Each of the entries should be output exactly, with nothing left out.

■ Data under study ■
##########

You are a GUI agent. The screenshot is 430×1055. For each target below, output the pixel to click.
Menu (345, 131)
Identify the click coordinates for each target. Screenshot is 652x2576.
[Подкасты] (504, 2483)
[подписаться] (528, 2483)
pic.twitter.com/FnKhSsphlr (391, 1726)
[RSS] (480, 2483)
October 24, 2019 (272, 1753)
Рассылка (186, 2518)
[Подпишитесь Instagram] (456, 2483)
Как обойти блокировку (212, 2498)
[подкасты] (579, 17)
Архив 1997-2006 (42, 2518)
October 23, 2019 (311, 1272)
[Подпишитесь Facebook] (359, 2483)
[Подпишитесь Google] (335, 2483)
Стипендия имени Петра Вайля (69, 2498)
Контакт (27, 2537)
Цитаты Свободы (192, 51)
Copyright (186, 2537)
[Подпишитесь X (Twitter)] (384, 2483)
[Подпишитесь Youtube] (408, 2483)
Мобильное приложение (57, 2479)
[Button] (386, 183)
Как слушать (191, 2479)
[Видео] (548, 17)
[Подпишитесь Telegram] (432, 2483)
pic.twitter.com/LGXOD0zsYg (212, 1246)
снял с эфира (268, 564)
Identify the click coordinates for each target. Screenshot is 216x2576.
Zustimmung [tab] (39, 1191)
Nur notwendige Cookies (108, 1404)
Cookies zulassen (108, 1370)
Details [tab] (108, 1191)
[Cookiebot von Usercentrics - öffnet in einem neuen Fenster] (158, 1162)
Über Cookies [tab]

##########

■ Reply ■
You are a GUI agent. The screenshot is 430×1055. For each target below, output the pixel to click.
Menu (345, 131)
Identify the click coordinates for each target. Screenshot is 652x2576.
[Подкасты] (504, 2483)
[подписаться] (528, 2483)
pic.twitter.com/FnKhSsphlr (391, 1726)
[RSS] (480, 2483)
October 24, 2019 (272, 1753)
Рассылка (186, 2518)
[Подпишитесь Instagram] (456, 2483)
Как обойти блокировку (212, 2498)
[подкасты] (579, 17)
Архив 1997-2006 (42, 2518)
October 23, 2019 (311, 1272)
[Подпишитесь Facebook] (359, 2483)
[Подпишитесь Google] (335, 2483)
Стипендия имени Петра Вайля (69, 2498)
Контакт (27, 2537)
Цитаты Свободы (192, 51)
Copyright (186, 2537)
[Подпишитесь X (Twitter)] (384, 2483)
[Подпишитесь Youtube] (408, 2483)
Мобильное приложение (57, 2479)
[Button] (386, 183)
Как слушать (191, 2479)
[Видео] (548, 17)
[Подпишитесь Telegram] (432, 2483)
pic.twitter.com/LGXOD0zsYg (212, 1246)
снял с эфира (268, 564)
Identify the click coordinates for each target. Screenshot is 216x2576.
Zustimmung [tab] (39, 1191)
Nur notwendige Cookies (108, 1404)
Cookies zulassen (108, 1370)
Details [tab] (108, 1191)
[Cookiebot von Usercentrics - öffnet in einem neuen Fenster] (158, 1162)
Über Cookies [tab]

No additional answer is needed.